Tentang pertanyaan pertama, satu fakta yang jelas di republik ini adalah bahwa fenomena perilaku menyimpang dari nilai-nilai Pancasila semakin tumbuh dan berkembang. Perilaku menyimpang dari Pancasila itu, sebagaimana digambarkan oleh Franz Magnis Suseno (2021) mengejawantah minimal dalam empat hal berikut. Pertama, merajalelanya sikap pragmatisme. Pragmatisme tercermin pada sikap mengupayakan jalan pintas demi ambisi dan tujuan tertentu, termasuk dengan merendahkan martabat orang lain. Banyak orang mengupayakan berbagai cara dalam mewujudkan ambisi politiknya, bahkan menghalalkan segala cara untuk mencapainya.
Fanatisme Beragama
Kedua, fanatisme beragama. Sikap ini mengejawantah pada penolakan terhadap nilai budaya, dan keyakinan etika seperti hormat kepada martabat setiap orang, yang dianggap tidak benar karena di luar ajaran agama dan tidak terdapat dalam ayat-ayat Kitab agama. Meminjam istilah Richard Roty, Magnis, kelompok ini adalah kaum “liberal metafisis”, yakni orang hanya akan bersikap baik terhadap orang lain jika ada ayat yang mendukungnya atau sesuai omongan tokoh yang diidolakannya. Ini sesungguhnya tidak mencerminkan mutu kehidpan agama. Mutu kehidupan agama dan berbangsa bukan pada hal ini, melainkan pada penghargaan terhadap kemanusiaan, tidak bersikap kejam kepada siapapun.

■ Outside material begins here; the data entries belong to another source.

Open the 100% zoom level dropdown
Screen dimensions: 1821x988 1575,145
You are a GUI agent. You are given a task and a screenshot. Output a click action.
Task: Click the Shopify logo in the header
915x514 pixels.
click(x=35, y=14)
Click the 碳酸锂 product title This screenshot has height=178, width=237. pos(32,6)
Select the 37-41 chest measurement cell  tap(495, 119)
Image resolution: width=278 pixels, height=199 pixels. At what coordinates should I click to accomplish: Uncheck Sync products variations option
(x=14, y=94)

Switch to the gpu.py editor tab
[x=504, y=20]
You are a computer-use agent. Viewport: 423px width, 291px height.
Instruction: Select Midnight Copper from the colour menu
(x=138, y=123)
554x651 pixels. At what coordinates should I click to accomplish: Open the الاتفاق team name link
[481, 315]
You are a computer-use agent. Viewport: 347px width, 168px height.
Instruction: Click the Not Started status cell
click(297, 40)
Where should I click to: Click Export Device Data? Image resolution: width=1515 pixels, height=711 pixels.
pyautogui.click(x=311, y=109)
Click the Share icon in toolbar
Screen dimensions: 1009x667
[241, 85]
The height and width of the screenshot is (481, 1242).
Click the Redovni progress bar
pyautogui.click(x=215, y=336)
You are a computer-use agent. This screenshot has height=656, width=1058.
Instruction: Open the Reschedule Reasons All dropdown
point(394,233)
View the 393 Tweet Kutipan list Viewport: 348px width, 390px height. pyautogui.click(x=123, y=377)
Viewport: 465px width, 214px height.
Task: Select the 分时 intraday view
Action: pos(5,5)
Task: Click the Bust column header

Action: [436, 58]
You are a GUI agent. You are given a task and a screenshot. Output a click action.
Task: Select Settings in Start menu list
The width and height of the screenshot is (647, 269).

Ketiga, munculnya populisme baru. Seperti diamati oleh Magnis, populisme yang muncul dewasa ini memiliki arti yang sangat berbeda dengan makna populisme yang sebenarnya. Jika sebelumnya populisme muncul sebagai gerakan rakyat yang murni didasari ingin memperbaiki kinerja pemerintah dengan alasan objektif, sekarang ini populisme justru bergeser pada kepentingan pribadi dan kelompok dengan segala cara mengupayakannya, termasuk dengan cari panggung menjadi orang top.
Tren dewasa ini adalah orang menginginkan popularitas demi perut, demi “gut feeling” dengan segala cara. Ia tidak memilih hal yang rasional, sebaliknya mengumbar irrasionalitas dan dikuasai oleh naluri instingtual hewani. Hati nurani dimatikan, demikian juga nalar sehat dipudarkan. Yang menghawatirkan gerakan yang irrasional dan bermotif naluri instingtual itu diikuti banyak orang, yang juga bergerak dengan dasar yang sama. Gerakan ini memisahkan diri dari yang lain, dengan menyebutnya “kami”, yang tidak lain adalah identitas negatif. Mereka bergerak dengan identity obsession, yang orientasinya adalah kepentingan diri dan kelompok, seperti dikatakan oleh Fuad Hasan.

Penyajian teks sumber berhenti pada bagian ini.